**SUPPLIED INFORMATION:**
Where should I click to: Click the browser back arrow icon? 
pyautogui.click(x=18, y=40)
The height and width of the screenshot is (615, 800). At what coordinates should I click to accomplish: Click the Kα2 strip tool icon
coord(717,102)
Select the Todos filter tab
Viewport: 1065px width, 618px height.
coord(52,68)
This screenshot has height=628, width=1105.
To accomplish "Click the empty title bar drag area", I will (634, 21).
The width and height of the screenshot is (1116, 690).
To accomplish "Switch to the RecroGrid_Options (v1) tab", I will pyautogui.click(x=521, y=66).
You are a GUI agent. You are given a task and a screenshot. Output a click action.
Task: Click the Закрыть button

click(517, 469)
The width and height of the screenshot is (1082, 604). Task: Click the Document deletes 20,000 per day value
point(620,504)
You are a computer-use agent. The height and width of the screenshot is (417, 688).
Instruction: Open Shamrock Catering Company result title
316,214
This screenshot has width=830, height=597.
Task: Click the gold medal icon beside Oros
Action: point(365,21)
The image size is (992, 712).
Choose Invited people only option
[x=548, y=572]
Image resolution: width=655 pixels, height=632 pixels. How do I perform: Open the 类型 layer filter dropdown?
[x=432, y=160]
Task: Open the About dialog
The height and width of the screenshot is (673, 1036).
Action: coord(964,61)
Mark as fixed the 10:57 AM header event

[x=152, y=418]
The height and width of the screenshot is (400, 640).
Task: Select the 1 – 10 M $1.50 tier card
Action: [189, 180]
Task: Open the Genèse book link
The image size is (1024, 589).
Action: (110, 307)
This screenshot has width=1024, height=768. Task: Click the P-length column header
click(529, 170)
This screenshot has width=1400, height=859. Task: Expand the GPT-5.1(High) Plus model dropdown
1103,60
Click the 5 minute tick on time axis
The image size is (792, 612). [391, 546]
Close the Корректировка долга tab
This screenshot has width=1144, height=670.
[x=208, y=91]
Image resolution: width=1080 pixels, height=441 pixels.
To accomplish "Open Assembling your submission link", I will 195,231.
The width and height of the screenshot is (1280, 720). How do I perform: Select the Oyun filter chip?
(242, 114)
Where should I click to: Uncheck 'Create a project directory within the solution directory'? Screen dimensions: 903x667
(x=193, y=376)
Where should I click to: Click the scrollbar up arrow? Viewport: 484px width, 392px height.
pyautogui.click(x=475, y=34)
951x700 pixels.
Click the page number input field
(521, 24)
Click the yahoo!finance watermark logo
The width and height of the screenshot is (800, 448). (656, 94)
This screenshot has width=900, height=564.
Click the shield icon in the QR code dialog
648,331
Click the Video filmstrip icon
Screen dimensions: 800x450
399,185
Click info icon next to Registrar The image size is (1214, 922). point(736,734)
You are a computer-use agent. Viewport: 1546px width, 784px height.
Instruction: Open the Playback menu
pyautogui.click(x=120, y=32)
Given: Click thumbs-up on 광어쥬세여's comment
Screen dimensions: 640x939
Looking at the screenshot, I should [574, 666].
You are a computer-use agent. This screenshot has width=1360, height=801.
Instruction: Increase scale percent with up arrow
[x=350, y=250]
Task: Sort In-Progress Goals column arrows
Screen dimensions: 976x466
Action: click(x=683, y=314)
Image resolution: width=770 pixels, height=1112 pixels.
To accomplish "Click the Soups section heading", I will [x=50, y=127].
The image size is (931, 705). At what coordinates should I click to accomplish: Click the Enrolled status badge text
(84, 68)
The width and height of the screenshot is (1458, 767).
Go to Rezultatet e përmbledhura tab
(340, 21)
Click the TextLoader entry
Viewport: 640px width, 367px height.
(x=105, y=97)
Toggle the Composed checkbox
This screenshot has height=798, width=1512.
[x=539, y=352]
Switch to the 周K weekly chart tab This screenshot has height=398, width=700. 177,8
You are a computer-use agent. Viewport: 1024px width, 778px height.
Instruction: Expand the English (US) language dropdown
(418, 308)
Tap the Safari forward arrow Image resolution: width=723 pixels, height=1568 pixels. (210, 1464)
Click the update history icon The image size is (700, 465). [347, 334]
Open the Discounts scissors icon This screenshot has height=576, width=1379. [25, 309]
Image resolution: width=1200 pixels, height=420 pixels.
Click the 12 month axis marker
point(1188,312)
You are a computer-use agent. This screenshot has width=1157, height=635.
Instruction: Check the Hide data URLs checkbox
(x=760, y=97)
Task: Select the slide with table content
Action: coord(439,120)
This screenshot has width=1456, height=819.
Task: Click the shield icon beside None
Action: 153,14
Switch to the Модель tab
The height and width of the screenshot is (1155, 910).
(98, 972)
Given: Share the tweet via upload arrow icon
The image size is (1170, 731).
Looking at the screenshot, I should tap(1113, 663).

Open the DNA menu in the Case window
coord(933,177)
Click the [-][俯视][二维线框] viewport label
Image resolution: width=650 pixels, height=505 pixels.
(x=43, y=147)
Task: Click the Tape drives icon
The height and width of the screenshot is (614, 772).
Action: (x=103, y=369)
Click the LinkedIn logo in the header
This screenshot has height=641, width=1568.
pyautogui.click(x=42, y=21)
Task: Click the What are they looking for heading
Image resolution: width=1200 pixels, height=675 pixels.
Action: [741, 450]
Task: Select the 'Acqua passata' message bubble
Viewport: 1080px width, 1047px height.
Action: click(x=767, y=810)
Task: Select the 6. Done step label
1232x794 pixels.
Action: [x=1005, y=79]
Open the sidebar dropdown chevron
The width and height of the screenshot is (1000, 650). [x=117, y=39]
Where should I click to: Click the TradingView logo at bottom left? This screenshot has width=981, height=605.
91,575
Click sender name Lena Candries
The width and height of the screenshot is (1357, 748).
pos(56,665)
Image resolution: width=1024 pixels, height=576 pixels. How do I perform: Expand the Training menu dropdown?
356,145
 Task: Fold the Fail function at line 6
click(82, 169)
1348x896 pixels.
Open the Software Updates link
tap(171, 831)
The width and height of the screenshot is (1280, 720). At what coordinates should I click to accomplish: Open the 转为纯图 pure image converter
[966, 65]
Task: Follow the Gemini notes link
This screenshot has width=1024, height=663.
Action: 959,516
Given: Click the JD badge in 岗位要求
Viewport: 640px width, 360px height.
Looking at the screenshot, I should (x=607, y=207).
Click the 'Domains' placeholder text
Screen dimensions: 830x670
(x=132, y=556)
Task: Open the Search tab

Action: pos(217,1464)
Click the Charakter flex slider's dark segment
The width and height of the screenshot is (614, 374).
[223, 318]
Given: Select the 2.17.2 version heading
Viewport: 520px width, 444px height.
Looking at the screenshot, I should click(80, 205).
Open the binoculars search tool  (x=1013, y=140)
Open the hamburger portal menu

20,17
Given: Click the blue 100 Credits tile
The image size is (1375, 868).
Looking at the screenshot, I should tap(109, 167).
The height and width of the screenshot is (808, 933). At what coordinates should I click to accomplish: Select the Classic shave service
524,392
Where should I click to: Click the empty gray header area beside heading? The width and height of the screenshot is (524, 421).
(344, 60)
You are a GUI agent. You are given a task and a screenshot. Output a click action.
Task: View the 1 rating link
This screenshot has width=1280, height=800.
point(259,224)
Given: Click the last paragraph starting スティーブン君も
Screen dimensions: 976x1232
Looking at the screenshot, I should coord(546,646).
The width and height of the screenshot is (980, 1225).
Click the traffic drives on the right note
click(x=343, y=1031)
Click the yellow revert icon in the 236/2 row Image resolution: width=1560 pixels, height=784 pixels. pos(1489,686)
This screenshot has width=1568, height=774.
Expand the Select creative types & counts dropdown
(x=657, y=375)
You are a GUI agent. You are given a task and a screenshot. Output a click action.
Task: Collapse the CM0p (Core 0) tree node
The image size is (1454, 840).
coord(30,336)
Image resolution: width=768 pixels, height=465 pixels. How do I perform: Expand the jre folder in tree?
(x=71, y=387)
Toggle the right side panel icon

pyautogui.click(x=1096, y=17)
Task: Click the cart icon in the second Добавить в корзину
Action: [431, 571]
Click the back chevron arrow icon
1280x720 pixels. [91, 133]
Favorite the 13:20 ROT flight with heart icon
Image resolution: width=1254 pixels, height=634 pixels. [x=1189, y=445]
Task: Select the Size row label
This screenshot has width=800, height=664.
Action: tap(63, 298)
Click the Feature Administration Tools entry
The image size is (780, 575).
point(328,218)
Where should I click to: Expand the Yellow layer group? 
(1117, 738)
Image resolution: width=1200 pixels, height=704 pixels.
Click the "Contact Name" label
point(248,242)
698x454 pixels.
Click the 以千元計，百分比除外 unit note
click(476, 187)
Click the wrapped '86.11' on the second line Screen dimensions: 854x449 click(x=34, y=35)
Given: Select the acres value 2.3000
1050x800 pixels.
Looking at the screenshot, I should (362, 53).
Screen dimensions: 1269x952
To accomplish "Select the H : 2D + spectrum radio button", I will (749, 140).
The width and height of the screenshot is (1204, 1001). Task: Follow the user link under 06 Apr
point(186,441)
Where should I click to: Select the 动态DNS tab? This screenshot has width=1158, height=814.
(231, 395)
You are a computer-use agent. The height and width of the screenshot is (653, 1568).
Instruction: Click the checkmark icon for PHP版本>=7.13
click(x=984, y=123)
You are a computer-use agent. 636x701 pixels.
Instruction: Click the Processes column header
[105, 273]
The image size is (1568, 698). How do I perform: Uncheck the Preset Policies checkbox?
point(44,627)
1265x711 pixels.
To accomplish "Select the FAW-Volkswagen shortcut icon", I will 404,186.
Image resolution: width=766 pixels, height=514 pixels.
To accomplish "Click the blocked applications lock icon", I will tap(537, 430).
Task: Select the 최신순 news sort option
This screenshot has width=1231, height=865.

**ACTION ITEM:**
Tally every line in the listing that holds "will" and answer with the total only.

**ANSWER BELOW:**
7